Sadly, men got involved. The post-war climate persuaded women to go back to the home, and while more women majored in the field, fewer graduated in it, and jobs went unfilled. Because it was largely a women's field, budgets were cut. Home ec became something that was seen as just "sewing and stirring", and not as a field that taught crucial techniques for managing family life. 

This is an excellent book on women's history, and one that should be in every high school and middle school library. It's a bit dense, and I was saddened that there weren't pictures of these long uncelebrated figures, but this is a book that could launch a thousand National History Day projects. I want a middle grade biography on Flemmie Kittrell, for starters! As society starts to appreciate historical figures of color and other marginalized people, I hope that we see more books celebrating women who changed the way people live their daily lives.
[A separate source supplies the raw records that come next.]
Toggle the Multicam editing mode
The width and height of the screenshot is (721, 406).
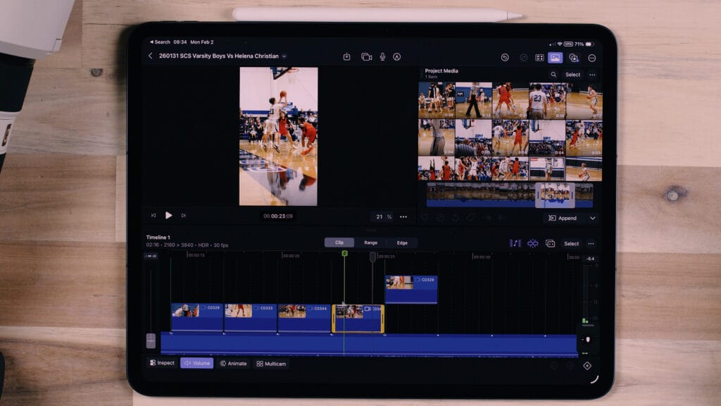coord(273,364)
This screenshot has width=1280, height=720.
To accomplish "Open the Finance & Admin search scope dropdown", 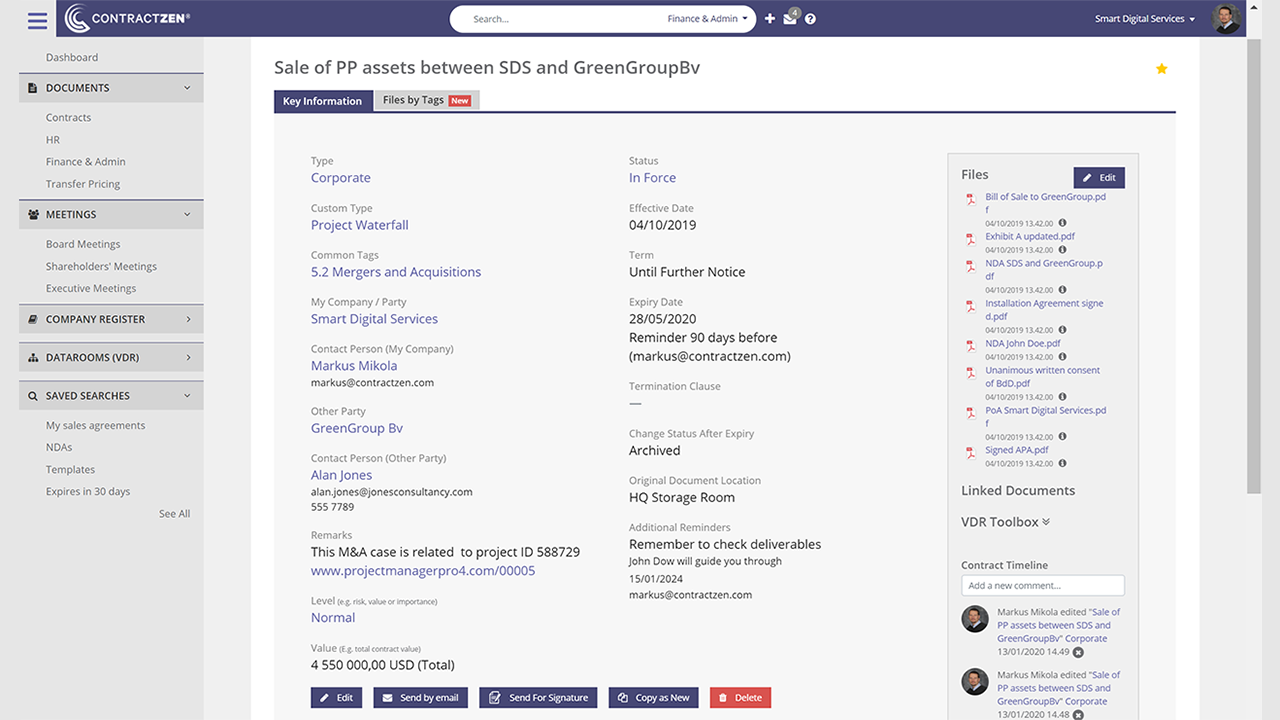I will (702, 18).
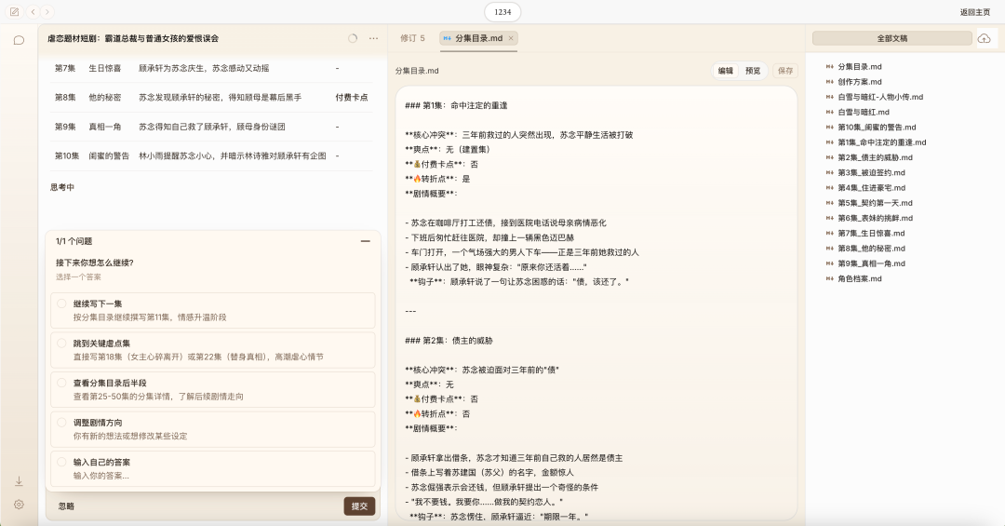Switch to the 修订 5 tab
The height and width of the screenshot is (526, 1005).
pyautogui.click(x=412, y=38)
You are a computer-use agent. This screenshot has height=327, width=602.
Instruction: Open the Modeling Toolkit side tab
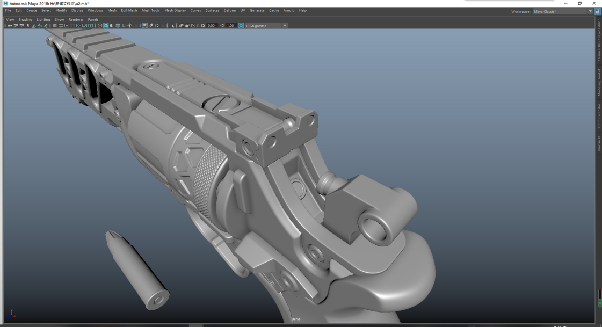click(599, 82)
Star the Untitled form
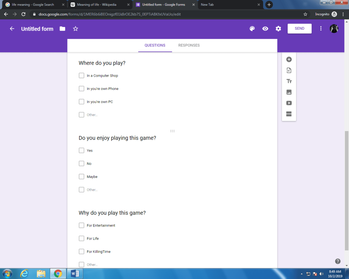 point(76,29)
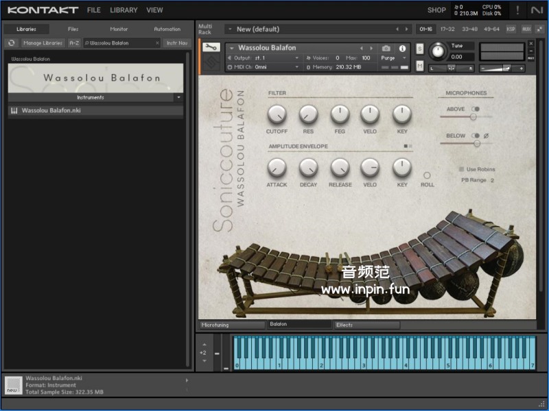549x411 pixels.
Task: Enable the Use Robins checkbox
Action: (461, 169)
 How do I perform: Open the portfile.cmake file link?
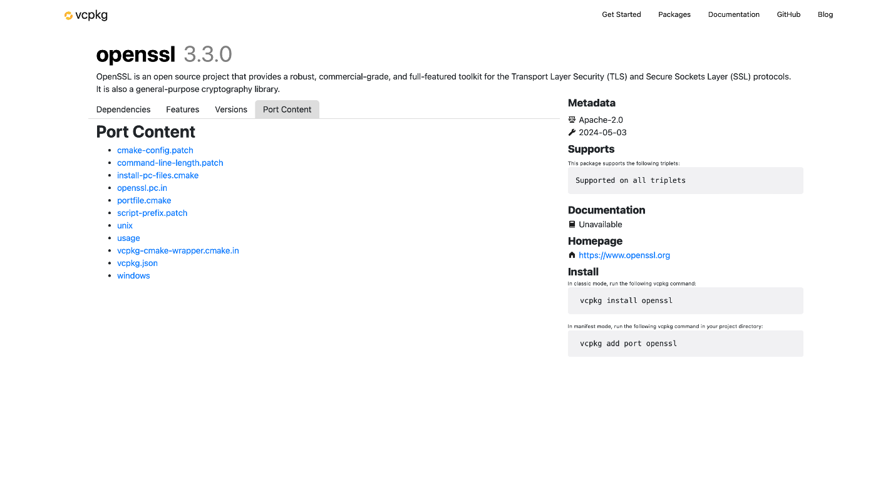coord(144,200)
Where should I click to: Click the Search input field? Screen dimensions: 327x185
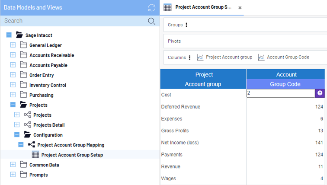pos(74,21)
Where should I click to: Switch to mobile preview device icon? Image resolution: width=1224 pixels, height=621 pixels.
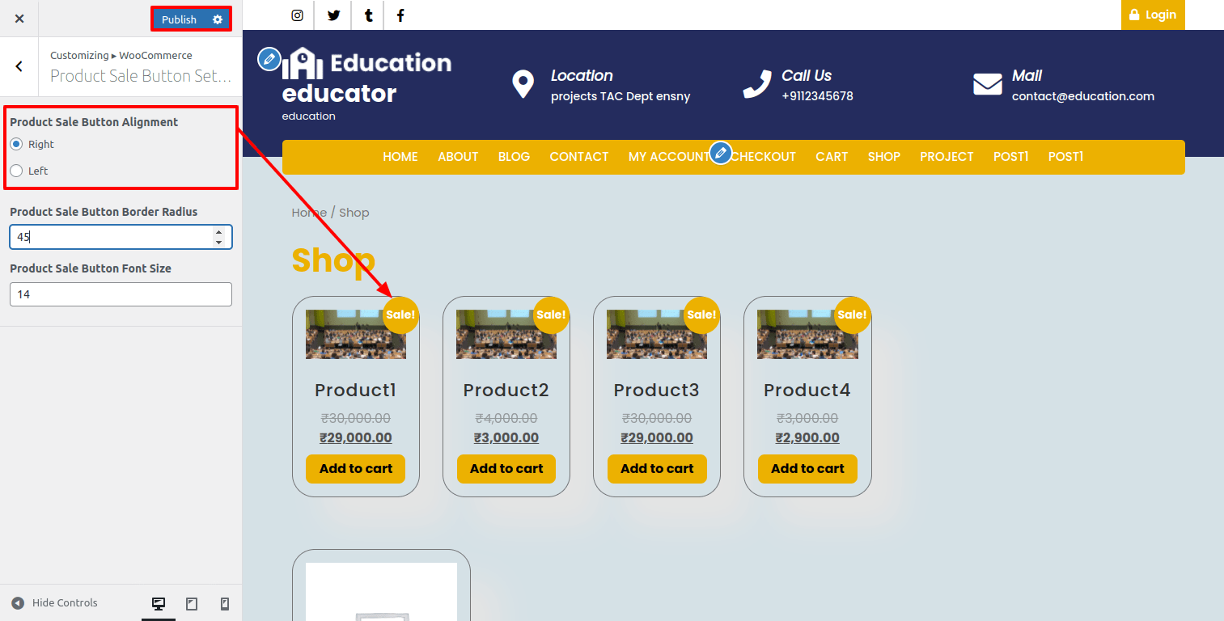(x=225, y=604)
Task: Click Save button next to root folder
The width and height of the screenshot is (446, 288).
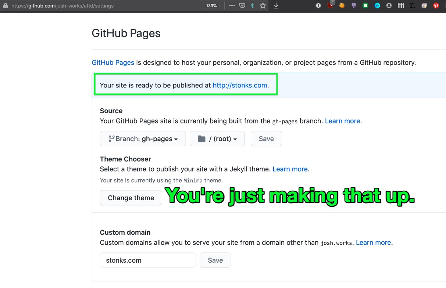Action: (x=266, y=139)
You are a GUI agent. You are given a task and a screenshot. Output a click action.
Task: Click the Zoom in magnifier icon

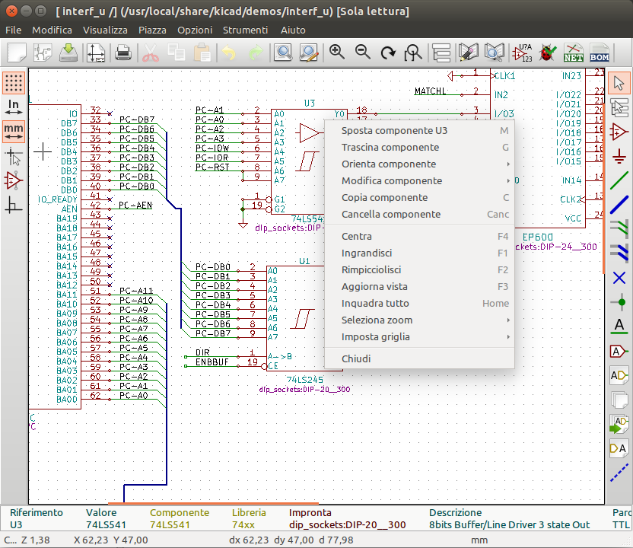(336, 53)
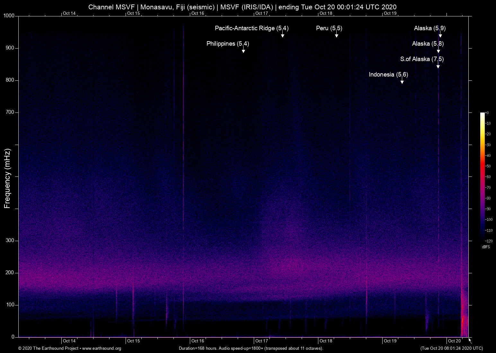The image size is (496, 353).
Task: Select the arrow below Indonesia (5.6)
Action: (x=402, y=81)
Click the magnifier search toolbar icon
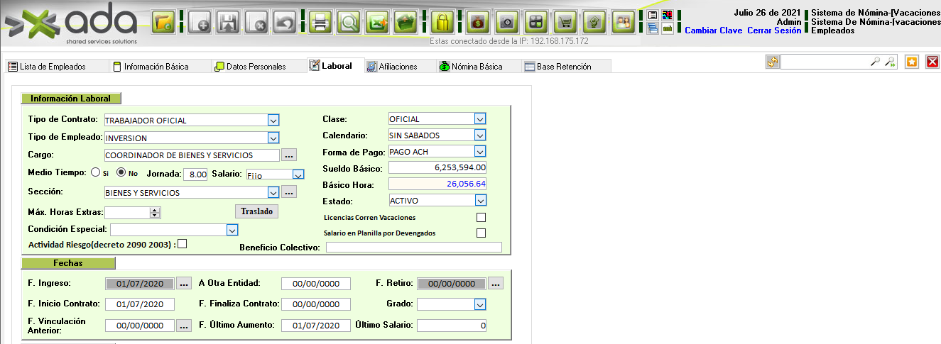Viewport: 941px width, 344px height. (348, 23)
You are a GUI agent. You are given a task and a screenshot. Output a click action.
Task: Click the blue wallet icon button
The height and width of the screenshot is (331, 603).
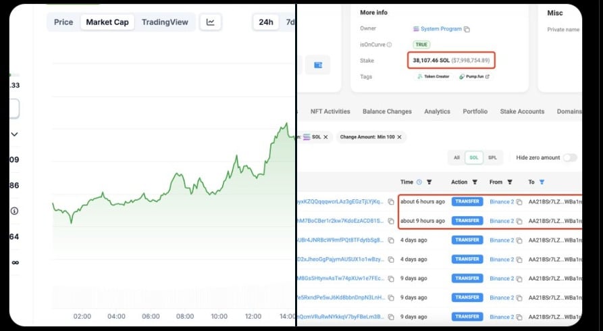click(318, 66)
I loved that this book ended with a solid plan for bringing home ec back into schools. It is an excellent idea, and it would help our society to teach all students crucial skills and make them realize that taking care of a home is a worthy accomplishment for everyone, and encompasses, even though it includes, much more than being able to thread a needle, wash the floors, and put a nutritious meal on the table. 

Saturday, April 24, 2021

The Chance to Fly

Stroker, Ali and Davidowitz, Stacy. The Chance to Fly
April 13th 2021 by Amulet Books
E ARC provided by Edelweiss Plus

Nat Beacon moves from California to New Jersey because her mother has a new job as an actuary (so boring!)and her father is the athletic director of the nearby high school. Nat's not thrilled, because their home in California was more accessible to her wheelchair, everyone knew about the car accident that caused her to require it, and she was on a wheelchair racing team. When she and her father go to check out the local racing team, she sees a sign for an audition for Wicked. Nat is musical obsessed, but her parents think that someone "with her circumstances" won't be able to be on stage. Without her parents permission, she tries out, and gets cast in the chorus. She's thrilled to make friends, who are very helpful and friendly (especially the cute Malik!), and to finally get to perform. Her parents aren't happy she disobeyed them, but let her work with the group. There are some hiccups-- at first, the director tells her she doesn't need to be on stage for all of the dances, her father drives her to the camp the group has and gets lost, and the theater the group was using suffers a bad fire. Nat and her friends look around to find another theater. Will the performance be able to go on, and will Nat finally get her chance on stage?
Strengths: This had all of the things that make up a good middle grade theater novel-- new friends, production details, a little insecurity, and a really big show. (Okay, if you said that in a certain voice, you've dated yourself!) Nat is a sympathetic character who wants more independence from her parents, who wants to pursue her own dreams, and who is glad to be involved in an activity about which she is passionate. There are lots of musicals referenced (Does anyone do Oklahoma anymore? Well, they do The Music Man, which also seems dated), and Nat clearly loves her stuff. Having her contact her best friend from back home a lot at first, but then decreasing the frequency was a good addition. 
Weaknesses: I would feel better if more middle grade books books focused on practical careers that society actually needs. That "boring" actuary job? There are lots of jobs available because it's something society needs. 
What I really think: This is an #ownvoices novel; Stroker is an actress who does Broadway and television. There is not a lot of representation of people who use wheelchairs (Sumner's Roll With It, Johns' Mascot and Super Max  and Ostler's, and Vaught's Bouncing Back are some of the few I've read in recent years.)